### AIM OF THE TASK:
Please say what Snapchat's age assurance tool asks of users, according to the article on the EU investigation into Snapchat.

### EXTRACT TO READ:
The European Commission has initiated a formal probe into Snapchat under the Digital Services Act to determine if the platform is failing to protect its 94.7 million EU users. Regulators are scrutinizing the app's age verification tools and its effectiveness in preventing child grooming and the sale of illegal products like vapes and drugs. If found in breach of the regulations, the Snap-owned company faces potential fines of up to 6% of its global annual revenue.

Child Safety Concerns

The EU suspects Snapchat's age assurance tools are insufficient to block children under 13 and fails to prevent grooming by adults.

Illegal Content Moderation

Regulators are investigating the platform's inability to stop the sale of drugs, alcohol, and vapes to minors.

Massive Financial Risk

Under the Digital Services Act, Snapchat faces fines reaching 6% of its global annual turnover if violations are confirmed.

Pornographic Sites Targeted

The Commission also issued preliminary findings against Pornhub, Stripchat, XNXX, and XVideos for failing to restrict minor access.

The European Commission opened a formal investigation into Snapchat on Thursday, March 26, 2026, under the Digital Services Act, citing concerns that the social messaging platform is failing to protect minors from grooming, sexual exploitation, and exposure to illegal products. The probe marks the Commission's first formal case against Snapchat. Regulators suspect that adults are misusing the platform by posing as minors to lure children into sexual exploitation and criminal activities. The Commission also found that Snapchat's content moderation tools are ineffective at preventing the spread of information pointing users toward illegal products such as drugs, or age-restricted products such as vapes and alcohol. Snapchat reports 94.7 (million) — monthly active users in the European Union, making it one of the most widely used platforms among teenagers in the bloc.

Five specific failings put Snapchat under the microscope The investigation covers five distinct areas of concern identified by EU regulators. First, Snapchat's self-declaration age assurance tool, which requires users to state they are at least 13 years old without any independent verification, was deemed insufficient by the Commission. Second, regulators flagged inadequate measures to prevent minors from being contacted by users with harmful intentions, including those seeking to exploit children sexually or recruit them for criminal activities. Third, the Commission questioned Snapchat's default account privacy settings, which regulators believe do not adequately protect younger users. Fourth, the probe examines the alleged dissemination of content promoting the sale of illegal products and age-restricted goods. Fifth, regulators identified problems with Snapchat's mechanisms for reporting illegal content and dark patterns in the platform's design, finding them insufficiently user-friendly. As part of the investigation, the Commission said it will take over a probe opened by Dutch regulators in September 2025 into the sale of illegal vapes to children on Snapchat. „From grooming and exposure to illegal products to account settings that undermine minors' safety, Snapchat appears to have overlooked that the Digital Services Act demands high safety standards for all users” — Henna Virkkunen via Reuters

Pornhub and three other adult sites face preliminary breach findings In a separate but related announcement on the same day, the Commission issued preliminary findings against four major pornographic websites — Pornhub, Stripchat, XNXX, and XVideos — concluding that they had breached EU law by failing to prevent minors from accessing adult content. The Commission determined that the four platforms "did not diligently identify and assess the risks that their platforms pose to minors," according to The Guardian. The age verification mechanism used by all four sites consisted of a simple self-declaration button allowing users to confirm they were over 18, a system regulators deemed ineffective. The Commission's preliminary findings against the pornographic platforms follow an investigation launched in May 2025. Both the Snapchat probe and the preliminary findings against the adult sites were brought under the DSA, which has faced criticism from U.S. President Donald Trump since coming into force. Non-compliance with the DSA can result in fines of up to 6 (percent of global annual revenue) — maximum DSA fine for non-compliant platforms.

### RECORDED DATA:

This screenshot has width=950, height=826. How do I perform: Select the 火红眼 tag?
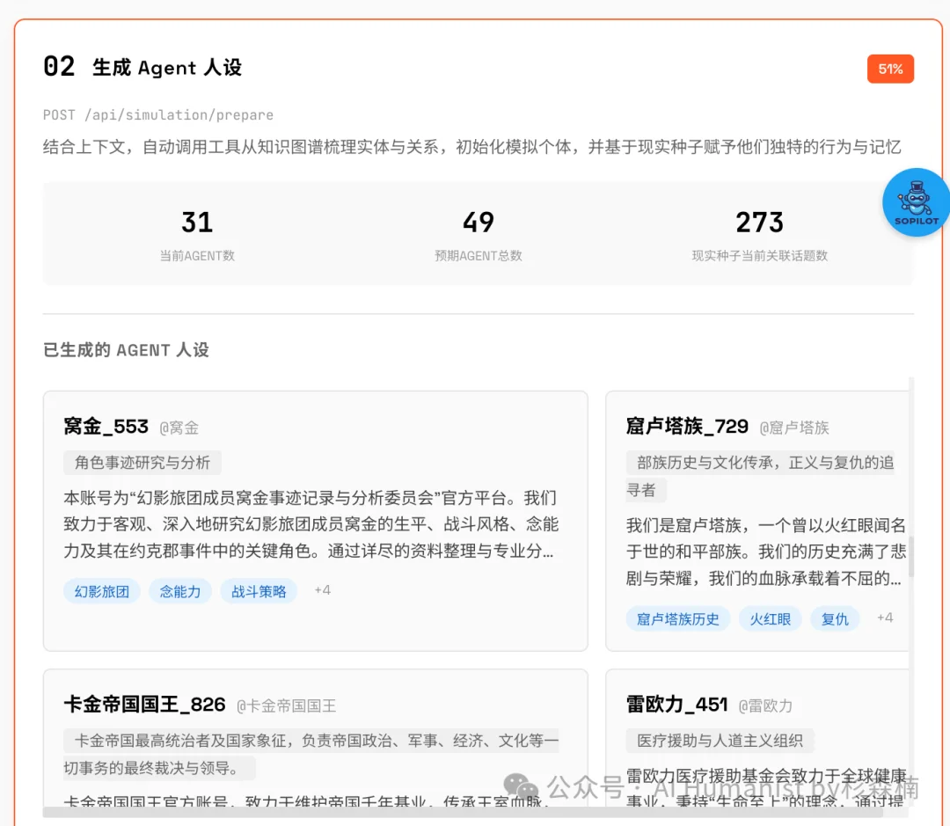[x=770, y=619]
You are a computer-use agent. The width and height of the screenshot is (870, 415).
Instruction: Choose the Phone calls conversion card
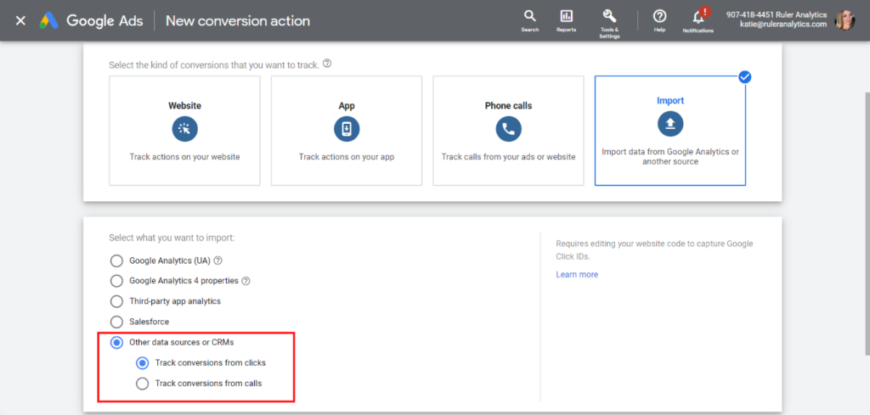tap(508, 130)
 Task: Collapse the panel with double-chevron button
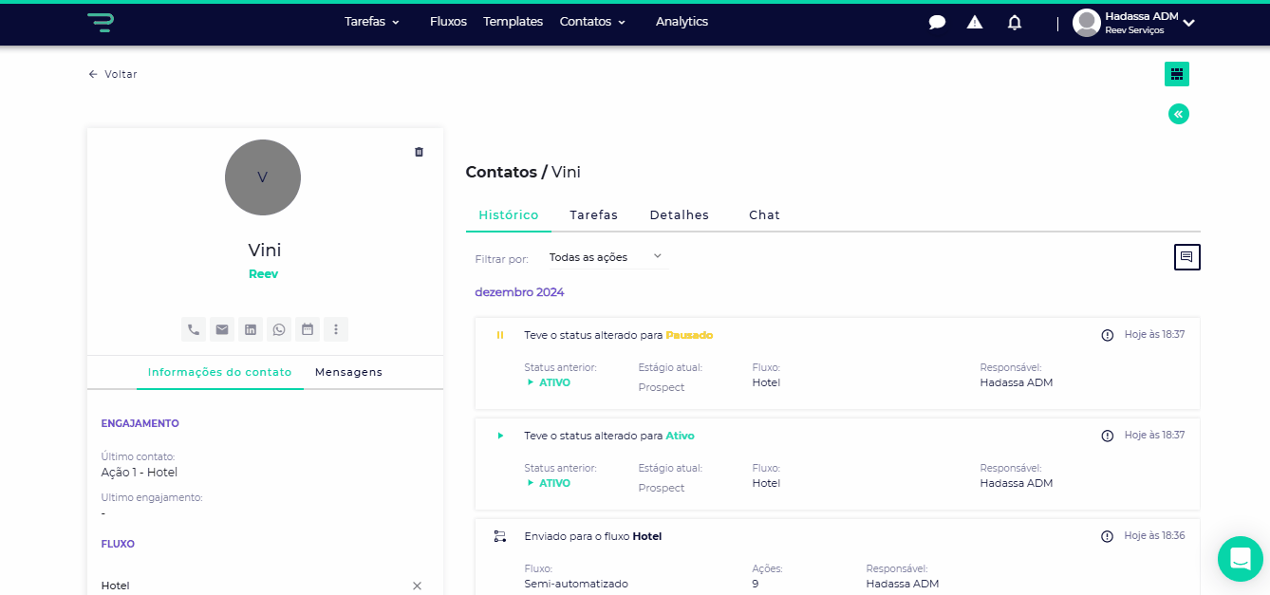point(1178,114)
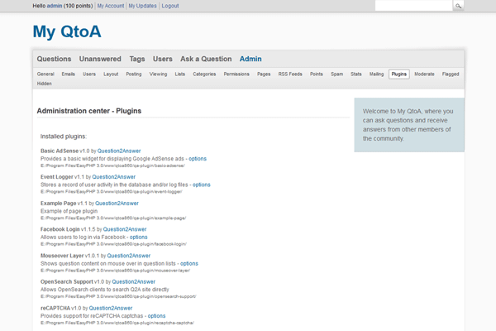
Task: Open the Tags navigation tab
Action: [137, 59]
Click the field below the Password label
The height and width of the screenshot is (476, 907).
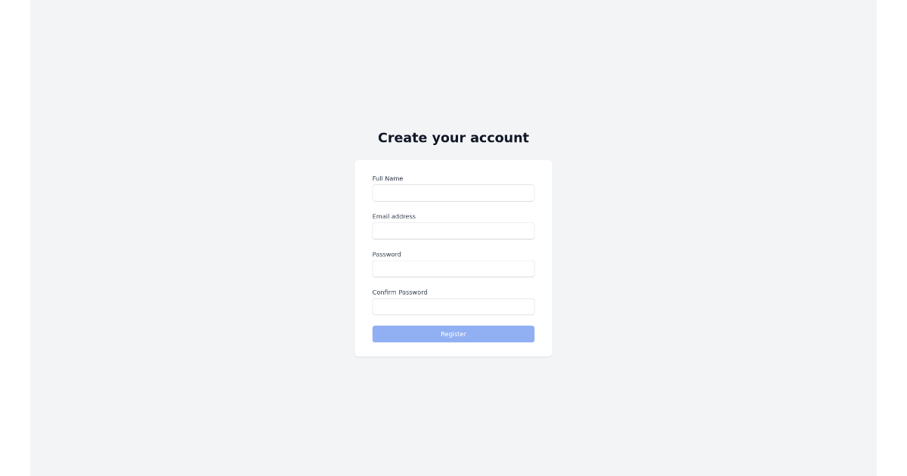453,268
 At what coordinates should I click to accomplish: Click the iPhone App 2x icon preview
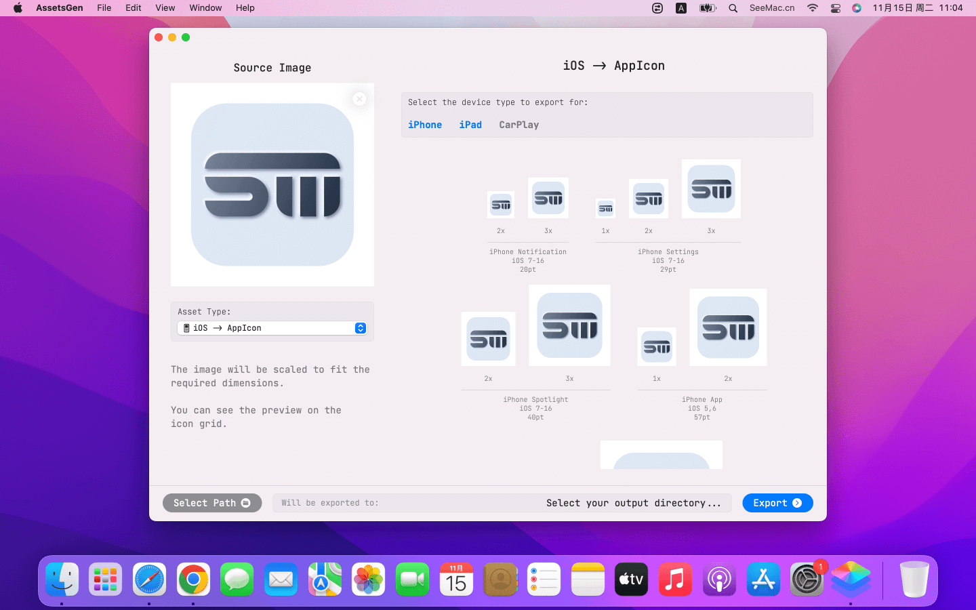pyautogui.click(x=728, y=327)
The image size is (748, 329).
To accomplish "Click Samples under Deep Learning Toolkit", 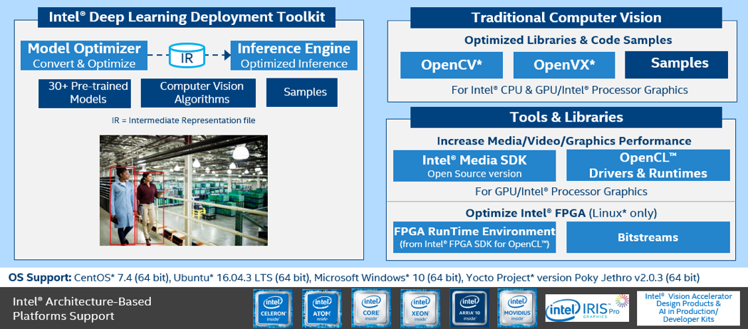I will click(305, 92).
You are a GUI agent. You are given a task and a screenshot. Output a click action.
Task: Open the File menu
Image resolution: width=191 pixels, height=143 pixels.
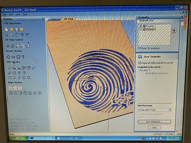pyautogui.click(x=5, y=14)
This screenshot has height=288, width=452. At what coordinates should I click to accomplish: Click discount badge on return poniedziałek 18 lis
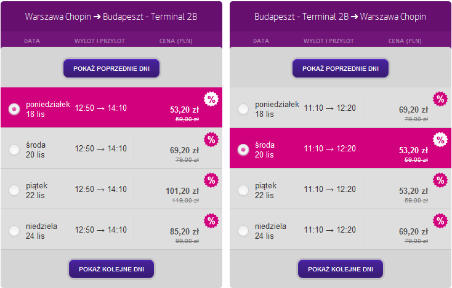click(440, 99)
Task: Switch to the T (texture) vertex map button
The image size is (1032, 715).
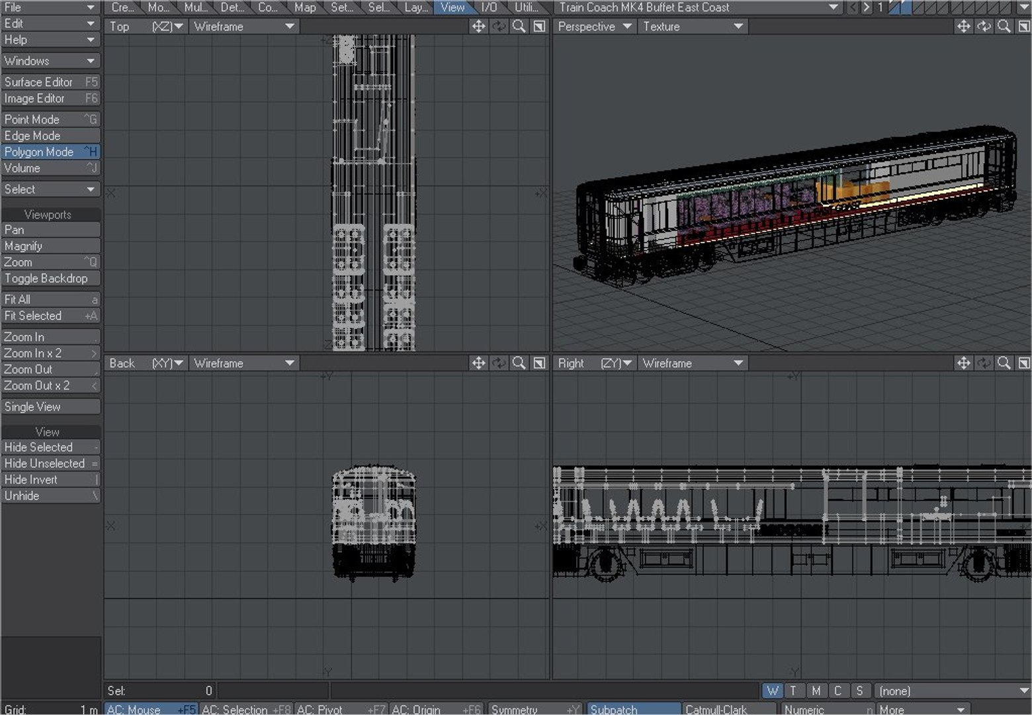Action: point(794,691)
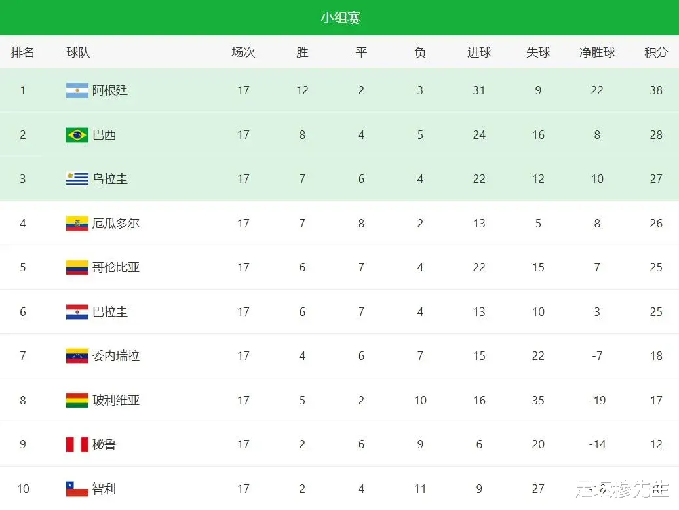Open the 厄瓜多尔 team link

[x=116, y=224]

### SOLVED EXERCISE:
It asks users to state that they are at least 13 years old, with no independent verification.